The problem |
Could you copy exactly the lines from the one containing "Where should I click to: Open" through the last line of the records below, leaving out any pictures?

Records shown |

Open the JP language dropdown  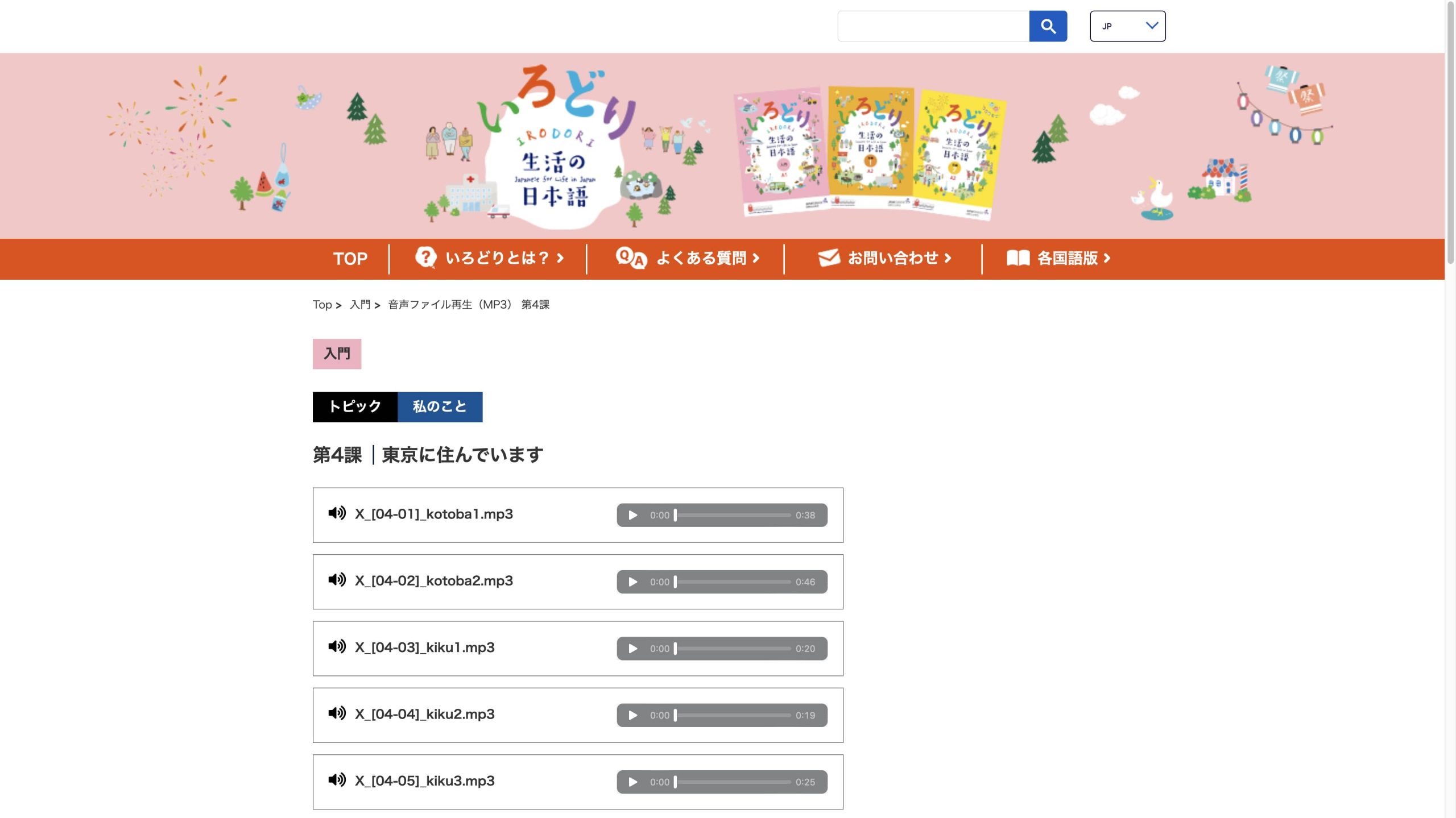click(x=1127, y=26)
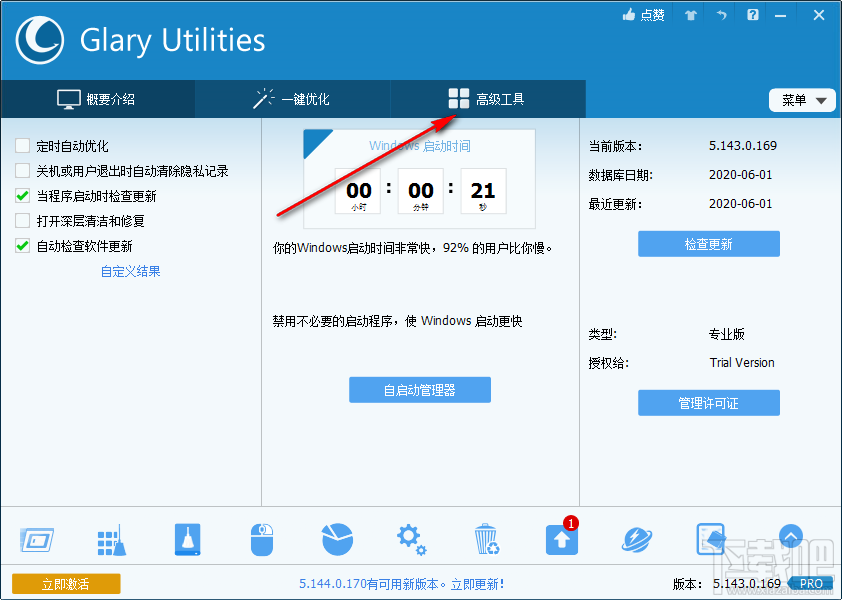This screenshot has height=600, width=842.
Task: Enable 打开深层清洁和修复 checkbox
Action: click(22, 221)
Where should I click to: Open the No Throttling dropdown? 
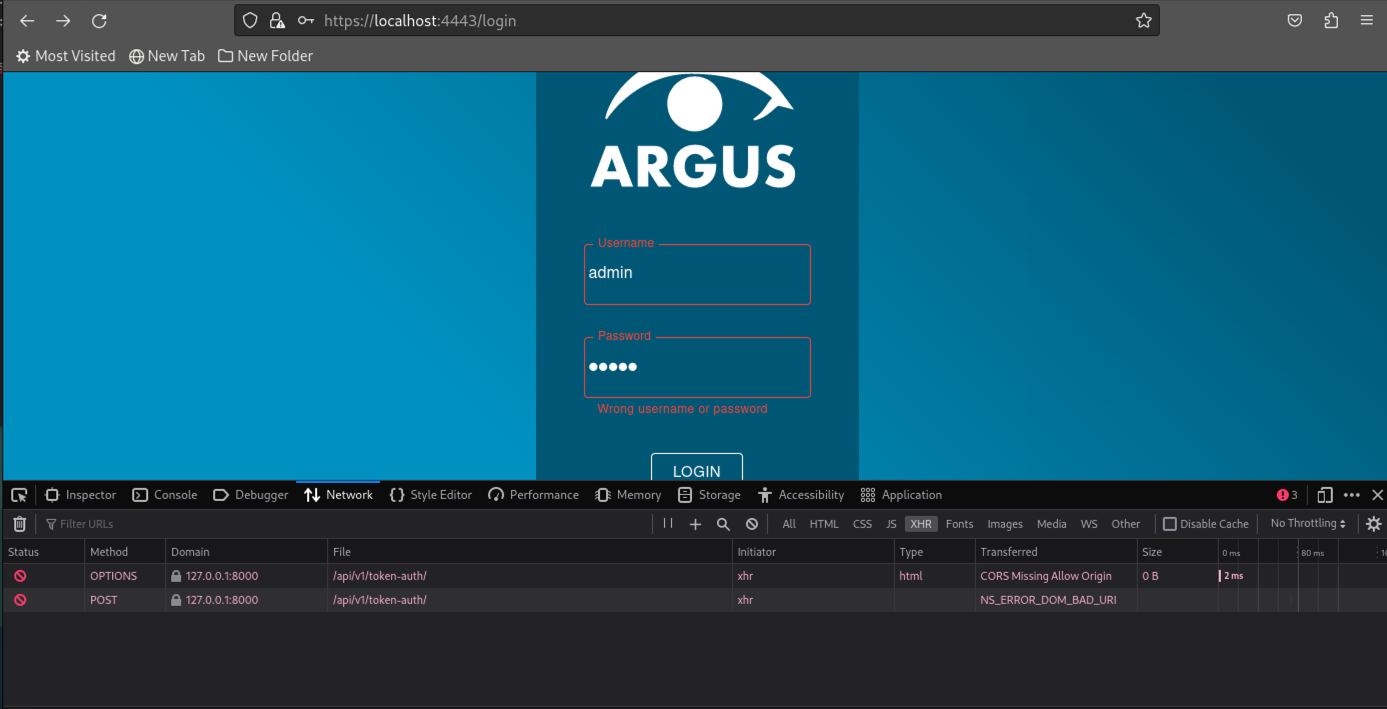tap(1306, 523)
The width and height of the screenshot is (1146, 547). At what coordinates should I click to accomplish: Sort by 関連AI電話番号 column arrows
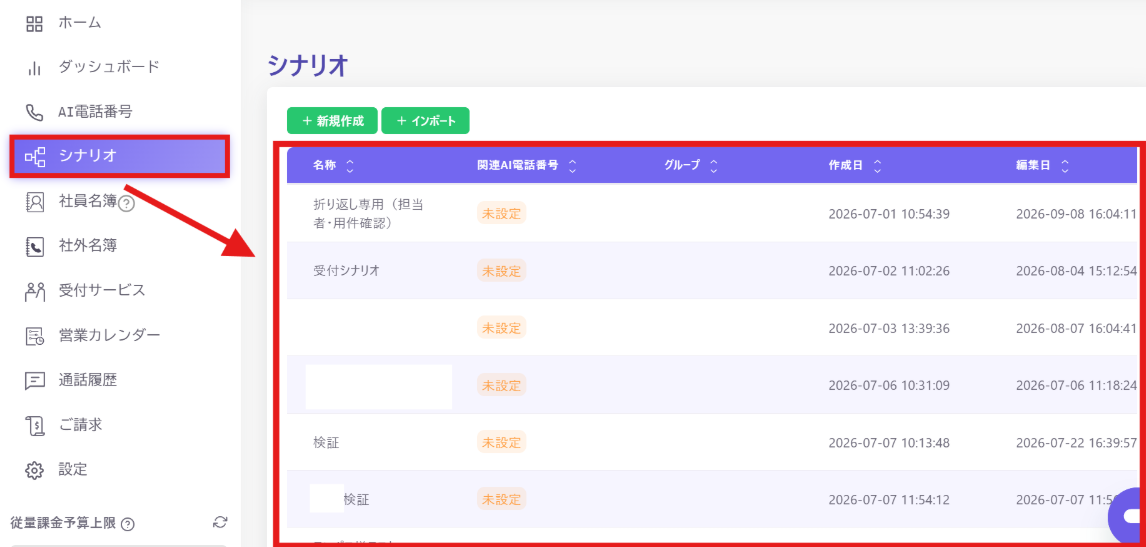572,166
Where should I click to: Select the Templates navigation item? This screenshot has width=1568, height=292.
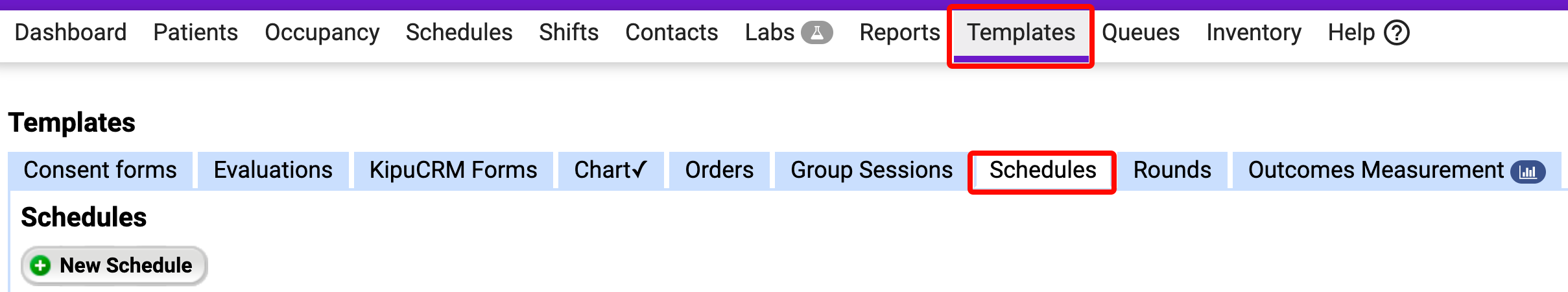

Task answer |
Where should I click to: Open the No Throttling dropdown? 
tap(1306, 523)
The width and height of the screenshot is (1146, 547). At what coordinates should I click to accomplish: Sort by 関連AI電話番号 column arrows
572,166
Where should I click to: Select the Templates navigation item? This screenshot has width=1568, height=292.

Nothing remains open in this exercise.